▶ **Exercise requirements**:
Can you copy everything from the very first item down to the line containing "pos(291,310)", both included, word for word, leaving the pictures out?

▶ **Supplied data**:
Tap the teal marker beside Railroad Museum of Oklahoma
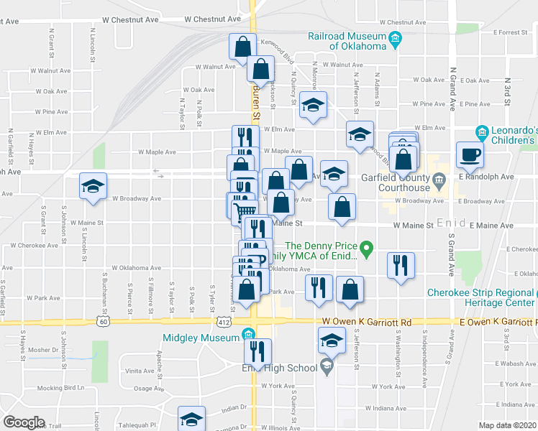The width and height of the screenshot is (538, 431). click(x=394, y=40)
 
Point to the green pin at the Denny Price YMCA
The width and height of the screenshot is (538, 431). click(x=367, y=251)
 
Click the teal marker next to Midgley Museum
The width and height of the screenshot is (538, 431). click(x=249, y=335)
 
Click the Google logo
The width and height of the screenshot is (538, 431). click(x=24, y=422)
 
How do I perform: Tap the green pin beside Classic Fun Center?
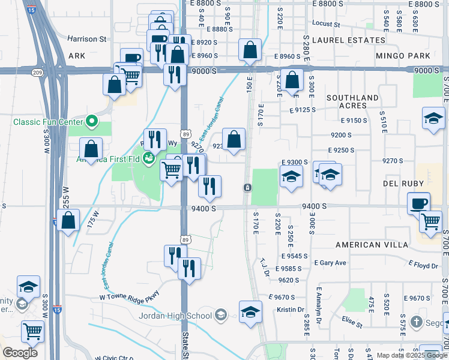pos(92,122)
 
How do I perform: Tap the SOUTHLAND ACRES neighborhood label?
pos(352,101)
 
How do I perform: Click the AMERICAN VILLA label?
pos(372,245)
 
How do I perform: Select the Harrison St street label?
pos(86,39)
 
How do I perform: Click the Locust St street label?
pos(327,25)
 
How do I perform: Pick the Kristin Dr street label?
pos(291,310)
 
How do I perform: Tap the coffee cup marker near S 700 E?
pos(418,203)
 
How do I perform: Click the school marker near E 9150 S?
pos(433,118)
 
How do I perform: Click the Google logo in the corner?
pos(20,353)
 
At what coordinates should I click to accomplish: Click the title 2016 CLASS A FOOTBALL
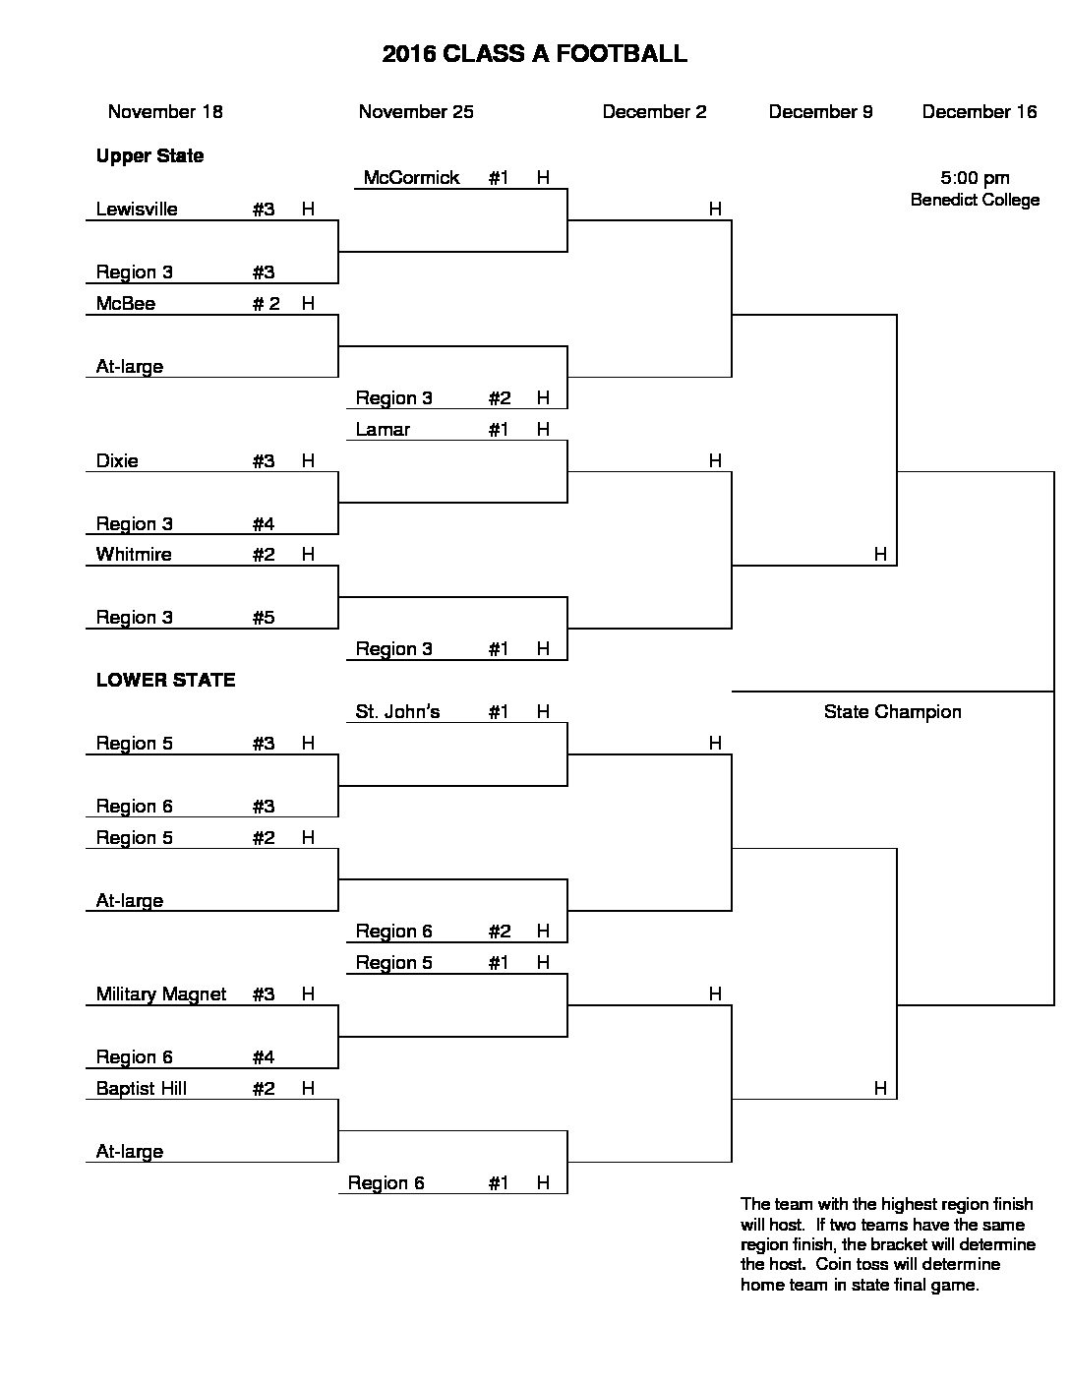click(534, 54)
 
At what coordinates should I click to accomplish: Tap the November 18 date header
click(165, 111)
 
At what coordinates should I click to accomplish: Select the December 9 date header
click(820, 111)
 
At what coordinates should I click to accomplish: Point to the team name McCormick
click(411, 177)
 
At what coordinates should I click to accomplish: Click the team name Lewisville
click(137, 210)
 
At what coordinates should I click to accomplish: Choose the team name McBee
click(126, 303)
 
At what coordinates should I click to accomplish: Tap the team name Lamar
click(383, 429)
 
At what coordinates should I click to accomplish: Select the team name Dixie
click(117, 460)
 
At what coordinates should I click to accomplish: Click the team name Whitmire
click(134, 554)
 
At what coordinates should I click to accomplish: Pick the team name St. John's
click(397, 711)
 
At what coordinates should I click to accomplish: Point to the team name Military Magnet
click(161, 994)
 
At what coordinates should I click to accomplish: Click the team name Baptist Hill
click(142, 1088)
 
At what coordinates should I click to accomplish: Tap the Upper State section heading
click(149, 156)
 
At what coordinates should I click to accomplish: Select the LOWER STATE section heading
click(165, 680)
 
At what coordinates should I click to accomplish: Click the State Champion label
click(892, 712)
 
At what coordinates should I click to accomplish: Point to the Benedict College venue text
click(975, 200)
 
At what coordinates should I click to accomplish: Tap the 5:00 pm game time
click(975, 178)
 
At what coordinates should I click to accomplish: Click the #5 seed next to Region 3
click(264, 617)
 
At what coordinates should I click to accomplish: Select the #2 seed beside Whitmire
click(264, 554)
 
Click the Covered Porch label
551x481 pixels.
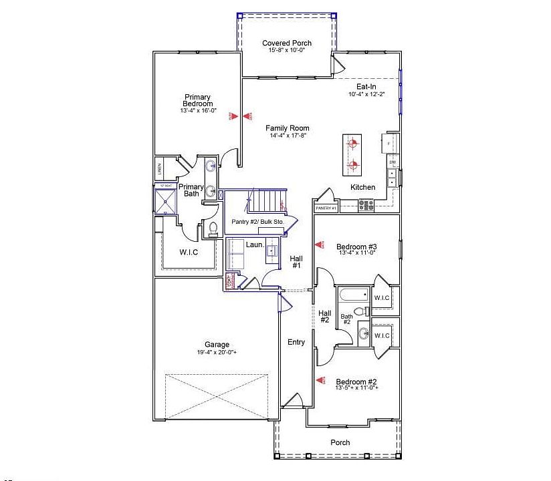click(x=286, y=43)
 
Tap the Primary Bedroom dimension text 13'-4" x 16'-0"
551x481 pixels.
click(x=197, y=111)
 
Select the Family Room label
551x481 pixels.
click(x=287, y=128)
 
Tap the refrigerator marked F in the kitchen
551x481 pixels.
click(x=389, y=142)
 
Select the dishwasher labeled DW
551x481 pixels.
click(x=393, y=162)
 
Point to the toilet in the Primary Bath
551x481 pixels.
click(x=213, y=230)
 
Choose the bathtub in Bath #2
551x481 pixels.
click(x=353, y=295)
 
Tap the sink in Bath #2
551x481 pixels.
click(x=363, y=333)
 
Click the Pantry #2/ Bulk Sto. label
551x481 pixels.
click(x=257, y=221)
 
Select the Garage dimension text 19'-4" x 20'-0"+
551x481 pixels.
click(x=217, y=352)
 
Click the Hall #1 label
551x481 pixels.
click(x=296, y=261)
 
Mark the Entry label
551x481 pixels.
click(x=296, y=342)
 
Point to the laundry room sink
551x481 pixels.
click(x=272, y=251)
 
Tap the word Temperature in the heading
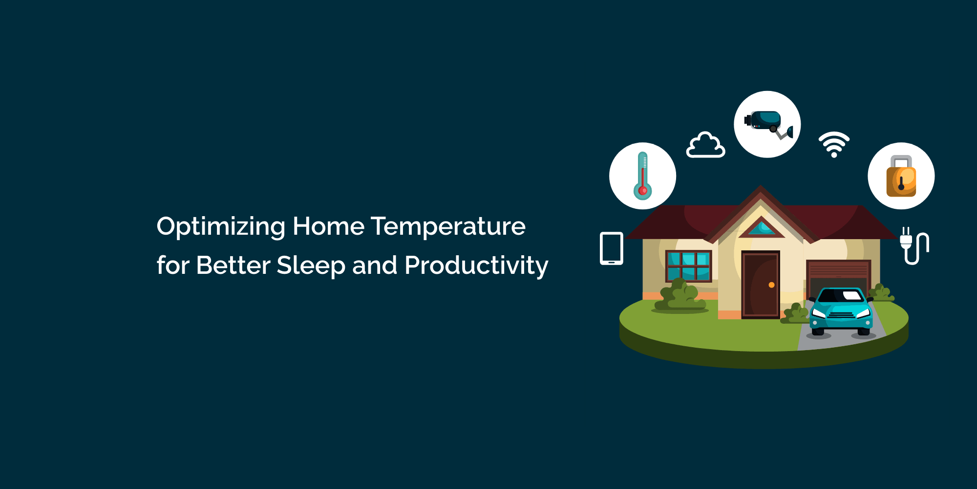pos(448,226)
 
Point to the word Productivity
pos(476,266)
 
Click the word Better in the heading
pos(233,266)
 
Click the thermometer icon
pos(642,176)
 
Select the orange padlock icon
pos(901,177)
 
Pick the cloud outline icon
pos(705,145)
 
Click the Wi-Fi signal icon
pos(834,144)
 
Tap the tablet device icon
pos(611,248)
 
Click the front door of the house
pos(760,285)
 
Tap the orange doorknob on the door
pos(771,285)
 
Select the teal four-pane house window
pos(688,266)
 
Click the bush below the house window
pos(680,296)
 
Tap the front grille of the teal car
pos(841,314)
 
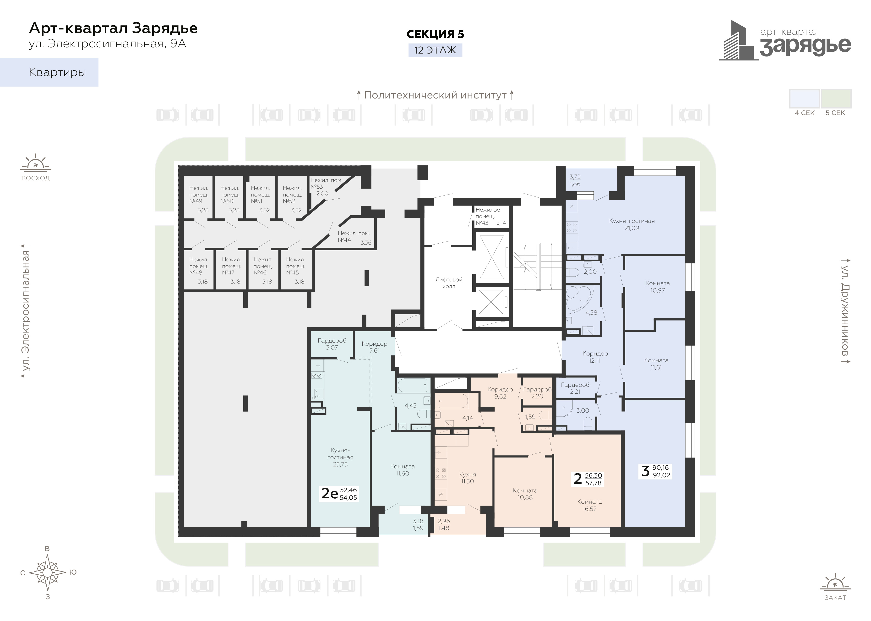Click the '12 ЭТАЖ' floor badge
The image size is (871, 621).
click(435, 50)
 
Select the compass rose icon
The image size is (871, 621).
click(47, 572)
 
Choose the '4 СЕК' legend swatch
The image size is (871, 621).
click(805, 99)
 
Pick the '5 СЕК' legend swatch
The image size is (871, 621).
click(836, 99)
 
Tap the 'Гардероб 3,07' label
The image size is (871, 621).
click(332, 344)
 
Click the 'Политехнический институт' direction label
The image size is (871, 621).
click(435, 95)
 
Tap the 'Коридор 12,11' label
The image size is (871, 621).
click(595, 357)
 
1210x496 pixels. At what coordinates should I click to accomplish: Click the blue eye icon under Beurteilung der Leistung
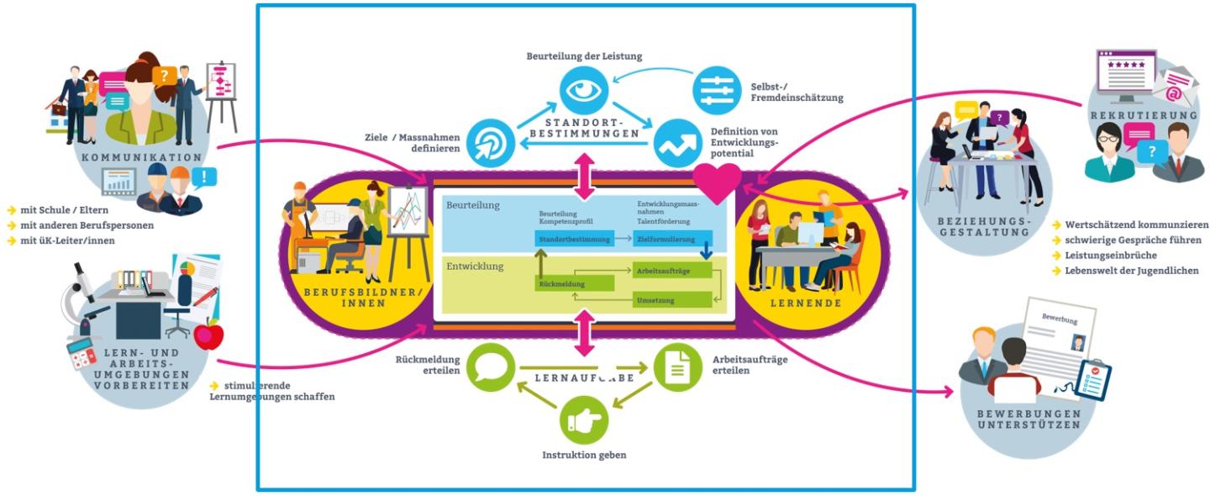point(584,90)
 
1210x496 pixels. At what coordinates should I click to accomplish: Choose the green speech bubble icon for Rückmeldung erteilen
point(490,367)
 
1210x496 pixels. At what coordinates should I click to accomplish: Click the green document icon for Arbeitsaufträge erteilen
point(677,367)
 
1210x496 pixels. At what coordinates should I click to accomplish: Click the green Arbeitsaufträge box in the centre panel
point(672,271)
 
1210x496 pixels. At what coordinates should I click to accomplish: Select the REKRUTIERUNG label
point(1125,114)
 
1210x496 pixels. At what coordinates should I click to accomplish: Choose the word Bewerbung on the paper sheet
point(1059,319)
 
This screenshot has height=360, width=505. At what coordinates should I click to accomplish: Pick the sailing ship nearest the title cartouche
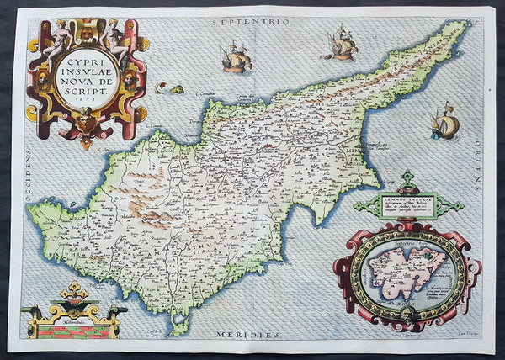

▶ **Exercise output**:
Tap the teal marker beside Railroad Museum of Oklahoma
The width and height of the screenshot is (538, 431). click(x=394, y=40)
 
Point to the green pin at the Denny Price YMCA
The width and height of the screenshot is (538, 431). click(x=367, y=251)
 
Click the teal marker next to Midgley Museum
The width and height of the screenshot is (538, 431). click(x=249, y=335)
 
Click the Google logo
The width and height of the screenshot is (538, 431). click(x=24, y=422)
 
How do I perform: Tap the green pin beside Classic Fun Center?
pos(92,122)
 
How do I perform: Tap the SOUTHLAND ACRES neighborhood label?
pos(352,101)
 
How do I perform: Click the AMERICAN VILLA label?
pos(372,245)
 
How do I perform: Select the Harrison St street label?
pos(86,39)
 
How do I perform: Click the Locust St street label?
pos(327,25)
 
How do I perform: Pick the Kristin Dr street label?
pos(291,310)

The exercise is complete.